- Dataset content

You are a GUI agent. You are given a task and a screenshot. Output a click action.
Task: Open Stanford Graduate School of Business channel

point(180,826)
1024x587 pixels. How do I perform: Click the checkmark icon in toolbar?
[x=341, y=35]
* * *
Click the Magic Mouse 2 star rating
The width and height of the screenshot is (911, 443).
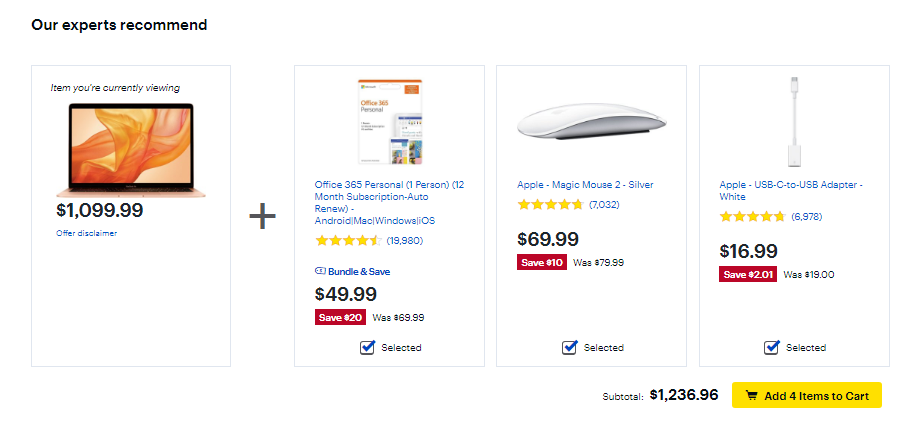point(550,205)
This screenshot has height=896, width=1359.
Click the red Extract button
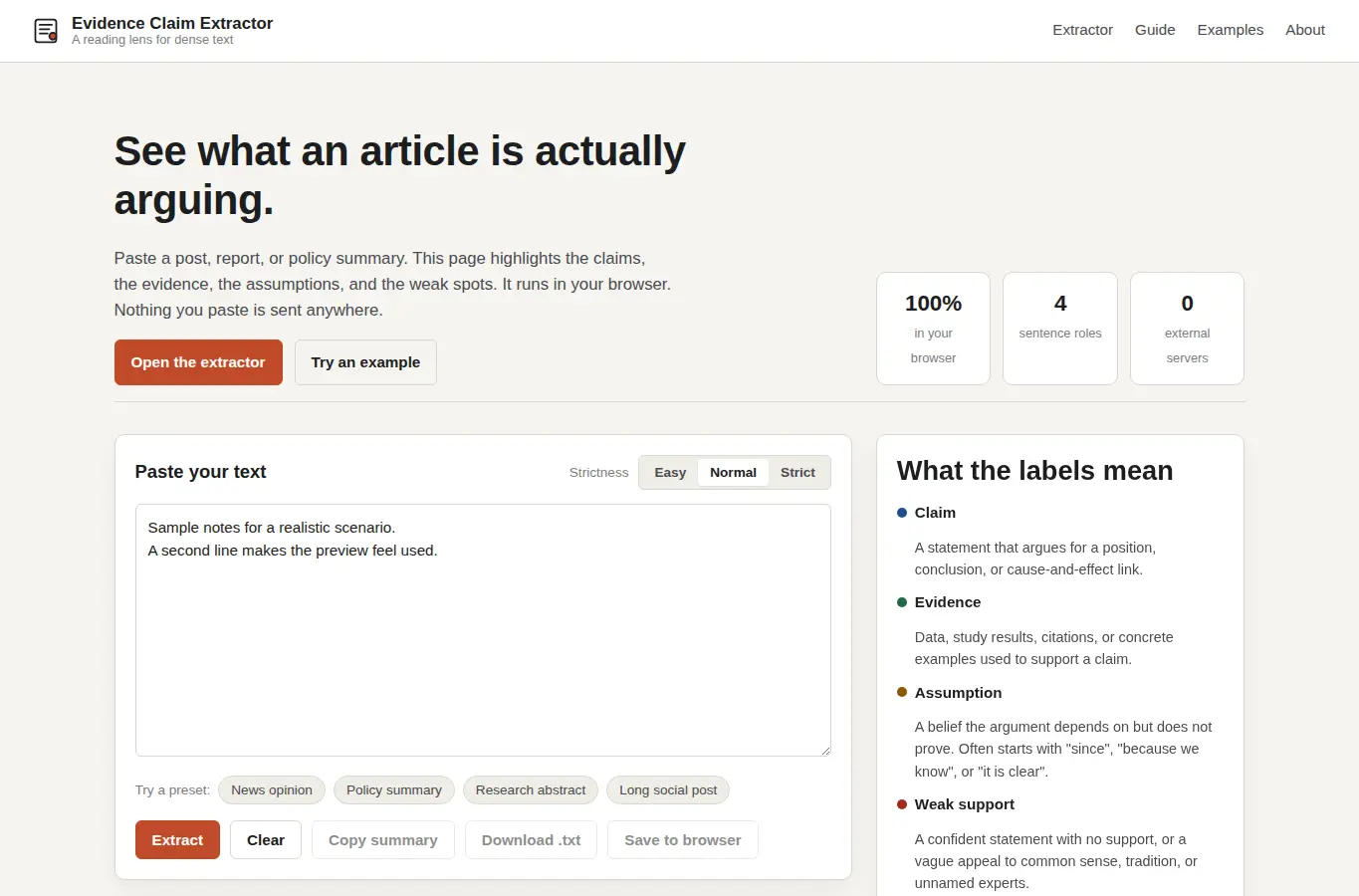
--
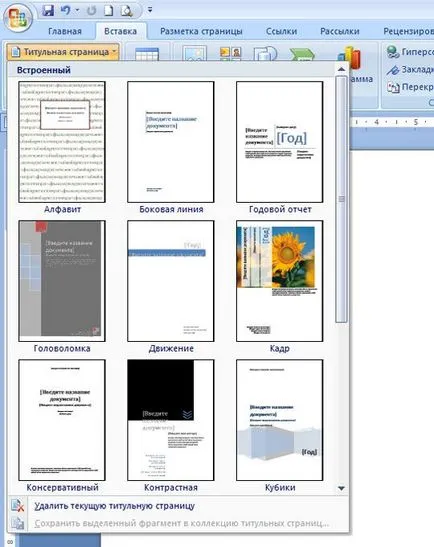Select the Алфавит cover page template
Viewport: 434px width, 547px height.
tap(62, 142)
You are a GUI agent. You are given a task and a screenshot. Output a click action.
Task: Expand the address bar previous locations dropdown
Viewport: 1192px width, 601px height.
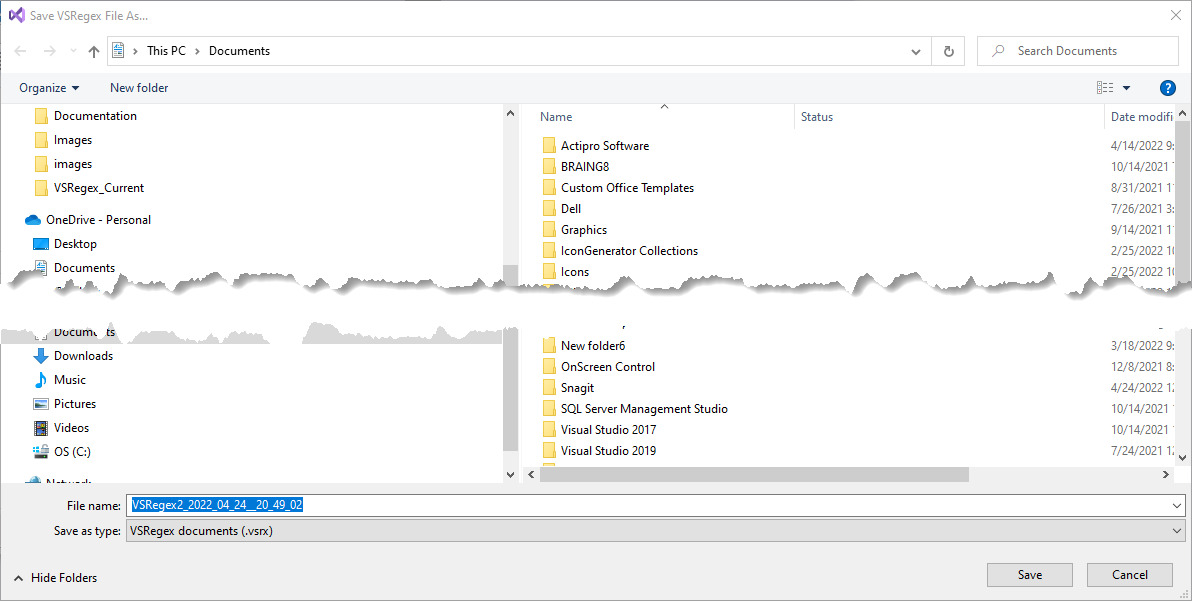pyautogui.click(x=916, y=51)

- Work instructions
Look above for the line containing "Click the Magic Mouse 2 star rating", then write out every line from there down to the line containing "Click the red Extract button", that line included, with no pictures.

- Your solution
Click the Magic Mouse 2 star rating
The width and height of the screenshot is (911, 443).
point(550,205)
This screenshot has height=896, width=1359.
Click the red Extract button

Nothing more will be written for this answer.